Niewyspany, ale szczęśliwy – tak generalnie mógłbym określić w tym momencie moje samopoczucie po obejrzeniu wczorajszej/dzisiejszej nocy gali wręczenia Oscarów. Ceremonia jak zwykle obfitowała w niespodzianki i wzruszenia – przyznam też, że przyjemnie podziwia mi się zwykle przy tej okazji blichtr i przepych Hollywood. Najważniejsze, jednak są tutaj same nagrody i powiem, że w tym roku jestem generalnie miło zaskoczony wyborami akademii (chociaż nie wszystkie poszły do końca po mojej myśli).

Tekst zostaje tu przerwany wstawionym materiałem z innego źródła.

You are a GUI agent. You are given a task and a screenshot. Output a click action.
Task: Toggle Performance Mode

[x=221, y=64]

Pojedynek pomiędzy Grand Budapest Hotel, a Birdmanem Akademia rozstrzygnęła na korzyść tego drugiego, przy czym obydwa filmy dostały po cztery Oscary, więc generalnie można powiedzieć, że starano się wydać salomonowy wyrok. Osobiście wolałbym, aby to Grand Budapest dostał statuetkę za najlepszy film, ponieważ nagrodzenie go jedynie w kategoriach technicznych (scenografia, charakteryzacja, kostiumy), jest jednak moim zdaniem nie do końca sprawiedliwe. Z drugiej strony chętnie zobaczyłbym nagrody w rękach aktorów grających w Birdmanie, ponieważ Michael Keaton i Edward Norton stworzyli tu niesamowity klimat i zbudowali charakter filmu.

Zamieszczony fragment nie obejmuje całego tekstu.